* Description of the task
Make a verbatim copy of all the records.

[Stored data entries]
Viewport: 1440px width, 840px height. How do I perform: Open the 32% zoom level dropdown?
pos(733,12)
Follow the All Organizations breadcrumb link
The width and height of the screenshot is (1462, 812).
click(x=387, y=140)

* Written answer
Viewport: 1440px width, 840px height. How do I perform: Open the 32% zoom level dropdown?
pos(733,12)
Follow the All Organizations breadcrumb link
The width and height of the screenshot is (1462, 812).
click(x=387, y=140)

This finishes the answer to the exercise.